Elizabeth Jolley, “The Last Crop”
A Tale of Two Families by Dodie Smith
A book soaked in the vibrant greens and damp, earthy air of the spring, this is one of Dodie Smith’s less-well-known works. May and June are two sisters who have married two brothers (George and Robert), and they decide to leave London one rainy April and move together into a beautiful and old-fashioned house in the English countryside, along with Baggy, their kindhearted father-in-law. Among the blooming lilacs and the cozy kitchen fireplace, a multitude of family members converge, along with their stories, their desires, and their eccentricities. Funny and touching, this book is a charmer.

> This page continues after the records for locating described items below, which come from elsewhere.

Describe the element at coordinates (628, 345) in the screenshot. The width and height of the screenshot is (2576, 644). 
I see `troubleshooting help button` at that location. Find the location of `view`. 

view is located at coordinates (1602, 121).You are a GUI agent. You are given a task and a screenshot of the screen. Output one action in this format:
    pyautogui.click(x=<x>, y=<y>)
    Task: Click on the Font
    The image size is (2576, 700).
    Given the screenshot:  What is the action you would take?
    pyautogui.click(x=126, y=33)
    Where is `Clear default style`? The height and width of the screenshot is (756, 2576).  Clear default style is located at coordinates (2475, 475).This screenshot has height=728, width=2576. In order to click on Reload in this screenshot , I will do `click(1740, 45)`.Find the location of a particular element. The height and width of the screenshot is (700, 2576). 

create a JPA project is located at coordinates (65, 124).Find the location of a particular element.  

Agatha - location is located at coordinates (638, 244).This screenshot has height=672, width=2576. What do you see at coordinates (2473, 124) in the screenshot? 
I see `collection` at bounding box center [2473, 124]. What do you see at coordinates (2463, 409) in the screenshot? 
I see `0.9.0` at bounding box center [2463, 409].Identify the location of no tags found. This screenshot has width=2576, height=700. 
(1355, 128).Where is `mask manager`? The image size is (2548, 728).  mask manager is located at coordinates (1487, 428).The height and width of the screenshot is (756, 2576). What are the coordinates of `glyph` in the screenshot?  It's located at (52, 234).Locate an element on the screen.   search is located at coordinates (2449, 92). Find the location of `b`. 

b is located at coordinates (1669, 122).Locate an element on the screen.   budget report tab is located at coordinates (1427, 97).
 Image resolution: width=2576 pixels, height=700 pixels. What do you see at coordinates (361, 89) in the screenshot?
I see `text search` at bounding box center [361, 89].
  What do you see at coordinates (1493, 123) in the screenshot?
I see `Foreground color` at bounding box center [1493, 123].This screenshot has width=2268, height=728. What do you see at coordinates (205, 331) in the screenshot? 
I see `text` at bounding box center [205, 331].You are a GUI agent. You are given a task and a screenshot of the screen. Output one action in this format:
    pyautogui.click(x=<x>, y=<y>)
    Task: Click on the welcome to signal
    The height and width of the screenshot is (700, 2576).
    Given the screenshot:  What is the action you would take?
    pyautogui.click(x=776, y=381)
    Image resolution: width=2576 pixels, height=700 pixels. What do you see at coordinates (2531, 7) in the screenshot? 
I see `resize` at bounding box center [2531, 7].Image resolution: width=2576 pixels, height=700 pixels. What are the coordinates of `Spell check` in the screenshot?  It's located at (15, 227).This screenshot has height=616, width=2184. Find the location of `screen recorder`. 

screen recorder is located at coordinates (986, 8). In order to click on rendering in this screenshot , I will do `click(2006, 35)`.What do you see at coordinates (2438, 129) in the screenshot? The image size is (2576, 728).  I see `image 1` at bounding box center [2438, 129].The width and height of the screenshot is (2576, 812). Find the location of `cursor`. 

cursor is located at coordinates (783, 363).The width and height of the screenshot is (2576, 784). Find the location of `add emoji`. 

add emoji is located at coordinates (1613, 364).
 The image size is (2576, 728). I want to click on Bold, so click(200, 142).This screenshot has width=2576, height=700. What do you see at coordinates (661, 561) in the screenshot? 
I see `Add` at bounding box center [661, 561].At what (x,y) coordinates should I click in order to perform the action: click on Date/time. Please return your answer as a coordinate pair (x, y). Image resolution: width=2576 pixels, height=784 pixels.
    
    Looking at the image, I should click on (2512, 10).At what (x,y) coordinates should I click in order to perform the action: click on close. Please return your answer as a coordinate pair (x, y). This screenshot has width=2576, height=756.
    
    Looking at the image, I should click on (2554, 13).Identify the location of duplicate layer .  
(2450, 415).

Quick,” said Fran. “There’s a nightingale—if it is one. Where’s Robert? He’s sure to know.” Robert was knowledgeable about natural history.
June ran upstairs and appealed to Robert, who said he wasn’t sure one could hear nightingales in May, but he’d look it up.
Fran said, “Oh heavens, while he’s looking it up it’ll go away.” She hurried out of the cottage, followed by June and George. “Now listen!”
Dead silence from the nightingale.
“It would do that,” said Fran.
Dodie Smith
Tea with Mr. Rochester by Frances Towers
I feel a little bit bad recommending this one, because it’s not very readily available. But you can purchase it through the excellent Persephone Books, who print “neglected classics,” so I don’t feel that bad. Another short story collection, this is the one and only book ever published by author Frances Towers, and it is a masterpiece. It is full of exquisite details, vivid descriptions of light and colour and space, poignant relationships, and the revelation of truths that are at the same time both small and earth-shattering. One of my all-time favourites.
After the drabness of school, the drawing-room simply took one’s breath away. It was pale, and patternless except for the startled silver deer on the curtains, and colours showed up in it as though spot-lit. The celadon bowls, the bowls of peach-blow and sang-de-boeuf, shone with a lustre that seemed to shed tinted pools of reflected light, and their delicate curves against the cream walls made one want to stroke them. The tea-kettle was bubbling over a blue flame and there was a faint smell of methylated spirit and freesias, and a breath from Aunt Elena’s greenhouse as of earth freshly watered.”
Frances Towers, “Tea with Mr Rochester”
The Vagabond by Colette (translated by Enid McLeod)
I recently wrote an article for Write or Die Tribe about my favourite books in translation, and The Vagabond was one of them. It’s a novel that is both touching and funny (which is the best combination, in my opinion), and I’m including it in this springtime roundup because of its inextricable link to the seasons. As Renée, the impoverished Parisian dance hall performer, lives through a cycle of seasons, she grapples with love, loneliness, and independence in thought-provoking ways, and her feelings towards her admirer mirror the seasons, staying cold and aloof all winter, thawing in the spring, becoming suffocating in the summer heat. Her internal monologue is sharp and introspective, painting a portrait of a unique woman with deep convictions and doubts.
“The thaw has set in with a slight, almost stormy, shower; the lights are reflected, elongated and iridescent, in the blackish pavement. The top of the avenue is lost to view in a blurred mist, faintly rosy in the lingering dusk.”
Colette
I’d love to know what books evoke springtime for you. And, as always, happy reading!